Yahoos Home-Office-Verbot verwundert IT-Firmen

Just eine junge Mutter und Vorzeigekarrierefrau schafft das Homeoffice ab. Die Anordnung von Yahoo-Chefin Marissa Mayer (37), dass ihre Mitarbeiter ab Juni wieder täglich im Büro erscheinen müssen, sorgt weltweit für Schlagzeilen. Bei der  Heimarbeit würde die Geschwindigkeit und die Qualität leiden, begründete die Managerin den höchst umstrittenen Schritt. Es sei absolut notwendig, dass "wir alle in unseren Büros anwesend sind", hieß es in einer Mitteilung an die etwa 11.500 Beschäftigten. Mayer kehrte übrigens schon wenige Wochen nach der Geburt ihres Sohnes  wieder ins Büro zurück.

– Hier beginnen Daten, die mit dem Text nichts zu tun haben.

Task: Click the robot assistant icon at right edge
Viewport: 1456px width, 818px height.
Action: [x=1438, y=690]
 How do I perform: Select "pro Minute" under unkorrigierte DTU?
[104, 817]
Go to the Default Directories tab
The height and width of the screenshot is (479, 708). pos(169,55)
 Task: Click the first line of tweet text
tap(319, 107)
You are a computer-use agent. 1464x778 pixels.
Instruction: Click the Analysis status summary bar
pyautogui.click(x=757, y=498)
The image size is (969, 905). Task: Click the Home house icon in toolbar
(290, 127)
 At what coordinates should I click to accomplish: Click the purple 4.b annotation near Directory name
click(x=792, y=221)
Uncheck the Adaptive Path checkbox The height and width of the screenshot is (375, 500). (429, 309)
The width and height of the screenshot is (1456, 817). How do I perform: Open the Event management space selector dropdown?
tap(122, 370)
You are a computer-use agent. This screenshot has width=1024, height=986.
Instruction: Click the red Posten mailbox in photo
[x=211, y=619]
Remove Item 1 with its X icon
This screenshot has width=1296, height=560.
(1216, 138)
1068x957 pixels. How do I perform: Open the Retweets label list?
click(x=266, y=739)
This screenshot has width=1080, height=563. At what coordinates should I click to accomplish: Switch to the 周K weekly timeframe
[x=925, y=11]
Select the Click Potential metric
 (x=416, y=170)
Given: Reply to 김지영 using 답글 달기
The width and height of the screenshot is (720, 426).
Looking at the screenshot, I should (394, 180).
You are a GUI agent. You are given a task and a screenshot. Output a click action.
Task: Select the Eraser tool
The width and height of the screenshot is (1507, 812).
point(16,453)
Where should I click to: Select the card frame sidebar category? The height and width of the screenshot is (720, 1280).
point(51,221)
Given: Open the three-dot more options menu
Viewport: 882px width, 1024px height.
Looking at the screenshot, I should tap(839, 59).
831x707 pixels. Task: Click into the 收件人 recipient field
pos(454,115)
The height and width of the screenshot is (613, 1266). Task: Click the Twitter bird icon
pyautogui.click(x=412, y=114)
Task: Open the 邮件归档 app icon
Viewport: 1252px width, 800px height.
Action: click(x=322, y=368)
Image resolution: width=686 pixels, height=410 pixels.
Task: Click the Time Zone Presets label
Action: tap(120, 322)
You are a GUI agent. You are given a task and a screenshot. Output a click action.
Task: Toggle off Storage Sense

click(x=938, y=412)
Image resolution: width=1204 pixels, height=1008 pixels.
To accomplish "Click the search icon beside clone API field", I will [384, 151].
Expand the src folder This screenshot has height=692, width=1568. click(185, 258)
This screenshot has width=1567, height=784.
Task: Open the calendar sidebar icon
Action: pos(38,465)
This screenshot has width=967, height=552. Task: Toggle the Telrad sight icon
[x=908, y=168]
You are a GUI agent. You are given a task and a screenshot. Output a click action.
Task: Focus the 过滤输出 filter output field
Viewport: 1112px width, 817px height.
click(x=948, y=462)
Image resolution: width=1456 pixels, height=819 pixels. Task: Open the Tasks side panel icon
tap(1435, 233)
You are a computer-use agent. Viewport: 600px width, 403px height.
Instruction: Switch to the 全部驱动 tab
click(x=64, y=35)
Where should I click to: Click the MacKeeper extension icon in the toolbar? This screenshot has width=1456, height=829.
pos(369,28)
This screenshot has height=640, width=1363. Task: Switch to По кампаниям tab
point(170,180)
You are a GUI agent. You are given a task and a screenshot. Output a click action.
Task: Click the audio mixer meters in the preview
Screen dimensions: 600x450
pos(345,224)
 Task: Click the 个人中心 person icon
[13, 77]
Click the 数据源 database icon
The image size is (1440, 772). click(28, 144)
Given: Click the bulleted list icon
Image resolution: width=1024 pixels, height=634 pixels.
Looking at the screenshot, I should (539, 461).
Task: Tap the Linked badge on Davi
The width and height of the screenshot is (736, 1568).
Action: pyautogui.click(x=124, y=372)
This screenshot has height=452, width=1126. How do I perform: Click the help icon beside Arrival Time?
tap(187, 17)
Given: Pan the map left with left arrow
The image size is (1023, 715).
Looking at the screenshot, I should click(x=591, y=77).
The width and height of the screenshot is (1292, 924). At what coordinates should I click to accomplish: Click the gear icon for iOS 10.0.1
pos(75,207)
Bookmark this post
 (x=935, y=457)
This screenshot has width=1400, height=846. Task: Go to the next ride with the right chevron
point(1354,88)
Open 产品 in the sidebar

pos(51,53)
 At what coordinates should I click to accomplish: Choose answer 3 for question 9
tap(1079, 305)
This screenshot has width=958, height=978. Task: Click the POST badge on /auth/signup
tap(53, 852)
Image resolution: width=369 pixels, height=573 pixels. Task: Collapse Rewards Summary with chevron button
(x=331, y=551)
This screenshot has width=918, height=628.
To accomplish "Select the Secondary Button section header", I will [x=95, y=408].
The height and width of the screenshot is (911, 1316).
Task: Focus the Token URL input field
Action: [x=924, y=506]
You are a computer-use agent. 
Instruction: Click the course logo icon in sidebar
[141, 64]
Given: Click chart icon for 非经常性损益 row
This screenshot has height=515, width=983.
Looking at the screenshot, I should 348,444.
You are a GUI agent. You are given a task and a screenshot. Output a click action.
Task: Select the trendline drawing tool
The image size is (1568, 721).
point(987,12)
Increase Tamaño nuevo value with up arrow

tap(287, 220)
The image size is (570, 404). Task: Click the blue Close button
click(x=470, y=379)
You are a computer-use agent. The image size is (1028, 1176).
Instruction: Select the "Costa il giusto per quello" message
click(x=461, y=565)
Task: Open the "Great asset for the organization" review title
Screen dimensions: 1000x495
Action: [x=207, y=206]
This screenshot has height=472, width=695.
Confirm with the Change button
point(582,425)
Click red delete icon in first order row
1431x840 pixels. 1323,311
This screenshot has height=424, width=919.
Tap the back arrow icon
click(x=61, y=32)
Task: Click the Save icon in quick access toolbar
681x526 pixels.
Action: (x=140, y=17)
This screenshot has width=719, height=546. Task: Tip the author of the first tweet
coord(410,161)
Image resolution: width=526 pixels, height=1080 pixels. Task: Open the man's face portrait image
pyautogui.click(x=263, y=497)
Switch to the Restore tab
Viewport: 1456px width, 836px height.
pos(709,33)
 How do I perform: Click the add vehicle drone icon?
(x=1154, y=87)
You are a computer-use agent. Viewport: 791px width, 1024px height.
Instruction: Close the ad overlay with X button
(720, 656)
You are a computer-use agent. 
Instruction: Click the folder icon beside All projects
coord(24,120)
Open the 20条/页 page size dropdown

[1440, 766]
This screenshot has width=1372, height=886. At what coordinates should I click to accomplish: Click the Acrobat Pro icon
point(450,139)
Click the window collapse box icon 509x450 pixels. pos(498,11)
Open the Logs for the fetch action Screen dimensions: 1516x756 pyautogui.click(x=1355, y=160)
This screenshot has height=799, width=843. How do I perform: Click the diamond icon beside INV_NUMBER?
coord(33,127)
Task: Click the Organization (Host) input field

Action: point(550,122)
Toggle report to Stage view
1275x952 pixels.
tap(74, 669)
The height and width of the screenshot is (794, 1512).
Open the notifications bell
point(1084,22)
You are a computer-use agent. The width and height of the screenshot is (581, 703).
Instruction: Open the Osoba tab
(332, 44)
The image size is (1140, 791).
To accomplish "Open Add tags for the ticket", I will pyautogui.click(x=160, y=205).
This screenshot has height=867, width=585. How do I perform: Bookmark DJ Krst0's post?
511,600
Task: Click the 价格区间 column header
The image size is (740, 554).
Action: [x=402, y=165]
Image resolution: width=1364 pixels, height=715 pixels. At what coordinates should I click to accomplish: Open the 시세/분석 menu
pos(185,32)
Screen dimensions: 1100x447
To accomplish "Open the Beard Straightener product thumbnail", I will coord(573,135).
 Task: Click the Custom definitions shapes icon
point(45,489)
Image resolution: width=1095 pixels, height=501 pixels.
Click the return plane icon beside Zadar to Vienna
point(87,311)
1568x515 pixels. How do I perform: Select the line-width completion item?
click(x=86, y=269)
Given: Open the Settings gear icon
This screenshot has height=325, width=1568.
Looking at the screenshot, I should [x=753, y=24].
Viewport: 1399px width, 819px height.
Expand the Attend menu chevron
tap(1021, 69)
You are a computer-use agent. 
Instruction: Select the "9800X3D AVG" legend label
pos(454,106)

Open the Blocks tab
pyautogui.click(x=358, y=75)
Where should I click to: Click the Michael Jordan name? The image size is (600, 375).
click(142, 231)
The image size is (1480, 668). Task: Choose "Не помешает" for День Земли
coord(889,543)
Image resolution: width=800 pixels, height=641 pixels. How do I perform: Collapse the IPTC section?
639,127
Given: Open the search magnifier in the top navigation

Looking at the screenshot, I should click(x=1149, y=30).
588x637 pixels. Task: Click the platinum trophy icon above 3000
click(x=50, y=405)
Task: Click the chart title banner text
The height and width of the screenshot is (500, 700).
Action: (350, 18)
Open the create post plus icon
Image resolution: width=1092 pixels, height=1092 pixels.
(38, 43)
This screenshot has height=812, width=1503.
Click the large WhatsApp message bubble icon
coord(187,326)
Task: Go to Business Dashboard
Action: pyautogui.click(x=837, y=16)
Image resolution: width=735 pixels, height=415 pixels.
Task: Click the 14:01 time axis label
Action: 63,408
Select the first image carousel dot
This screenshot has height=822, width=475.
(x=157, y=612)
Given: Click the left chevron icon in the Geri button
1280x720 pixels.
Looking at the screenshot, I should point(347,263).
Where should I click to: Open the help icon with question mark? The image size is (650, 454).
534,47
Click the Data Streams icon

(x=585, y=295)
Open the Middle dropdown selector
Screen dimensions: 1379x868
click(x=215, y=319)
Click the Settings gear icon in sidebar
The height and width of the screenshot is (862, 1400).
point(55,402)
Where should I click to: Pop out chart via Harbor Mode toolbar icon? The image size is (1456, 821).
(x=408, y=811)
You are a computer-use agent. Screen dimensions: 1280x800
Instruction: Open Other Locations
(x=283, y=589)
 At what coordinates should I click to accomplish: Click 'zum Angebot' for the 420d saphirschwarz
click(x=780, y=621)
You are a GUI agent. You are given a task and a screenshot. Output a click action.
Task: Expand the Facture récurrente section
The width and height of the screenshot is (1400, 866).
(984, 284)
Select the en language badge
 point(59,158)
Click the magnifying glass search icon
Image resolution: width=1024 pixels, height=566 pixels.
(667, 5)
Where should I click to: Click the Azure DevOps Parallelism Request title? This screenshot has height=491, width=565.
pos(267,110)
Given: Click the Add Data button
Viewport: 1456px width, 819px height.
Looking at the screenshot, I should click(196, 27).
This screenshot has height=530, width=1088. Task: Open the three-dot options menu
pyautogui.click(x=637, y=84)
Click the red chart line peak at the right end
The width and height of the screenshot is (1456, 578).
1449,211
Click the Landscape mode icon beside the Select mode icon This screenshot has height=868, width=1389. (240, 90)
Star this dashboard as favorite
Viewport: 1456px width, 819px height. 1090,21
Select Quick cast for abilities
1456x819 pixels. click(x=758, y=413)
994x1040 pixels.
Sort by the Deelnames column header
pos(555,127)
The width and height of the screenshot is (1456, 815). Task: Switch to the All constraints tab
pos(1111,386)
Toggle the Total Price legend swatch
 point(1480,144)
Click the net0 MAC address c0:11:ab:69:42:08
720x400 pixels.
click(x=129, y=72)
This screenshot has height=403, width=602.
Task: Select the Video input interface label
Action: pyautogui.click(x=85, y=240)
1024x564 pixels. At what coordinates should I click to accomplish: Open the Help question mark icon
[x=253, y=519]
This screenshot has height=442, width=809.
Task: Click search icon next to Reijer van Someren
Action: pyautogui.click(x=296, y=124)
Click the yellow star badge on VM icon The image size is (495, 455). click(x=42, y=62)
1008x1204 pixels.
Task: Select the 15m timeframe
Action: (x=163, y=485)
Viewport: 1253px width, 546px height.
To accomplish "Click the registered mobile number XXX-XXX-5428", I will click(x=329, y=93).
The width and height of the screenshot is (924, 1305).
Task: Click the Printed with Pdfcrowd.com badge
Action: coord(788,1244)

Vertrauensarbeitszeit bei Microsoft und IBM
In den heimischen IT-Unternehmen stößt das Heimarbeits-Verbot von Yahoo auf Unverständnis.  „Da wurde das Kind mit dem Bade ausgeschüttet", wundert sich Thomas Lutz, Sprecher von Microsoft Österreich. Man müsse sich nicht zwischen Produktivität und Innovation entscheiden, sondern eine Balance suchen. Für die Mitarbeiter von Microsoft gelte eine Vertrauensarbeitszeit. Wann und wo die  Arbeit gemacht wird, bestimme jeder selbst. „Weil es keine Anwesenheitspflicht gibt, werden die Meetings in Form von  Videokonferenzen abgehalten."

Auch bei IBM wird die Virtualisierung des Arbeitsplatzes  längst gelebt. Nur rund die Hälfte der Belegschaft ist auch physisch im Büro anwesend. „Home Office und Vertrauensarbeitszeit fördern individuelle Freiheiten und persönliche Job-Gestaltungsmöglichkeiten", erläutert IBM-Personalchefin Simone Oremivic. Flexible Arbeitszeitmodelle würden auch für Führungskräfte gelten.

Anwesenheit entlohnt
„Es kann heute nicht mehr sinnvoll sein, dass man für Anwesenheit bezahlt wird", heißt es beim Softwarekonzern SAP. Es gehe um Zielerreichung. Wenn das Ergebnis stimme, sei der Ort unerheblich. Bei SAP gebe es zwar in der Regel kein fest eingerichtetes Heimbüro. Allerdings gehöre es zum Alltag, dass Mitarbeiter ihren Arbeitsort frei wählen. Ob diese von unterwegs aus oder zu Hause zu arbeiten oder den Arbeitsplatz für zwei Stunden ins Café verlagern, spiele keine Rolle.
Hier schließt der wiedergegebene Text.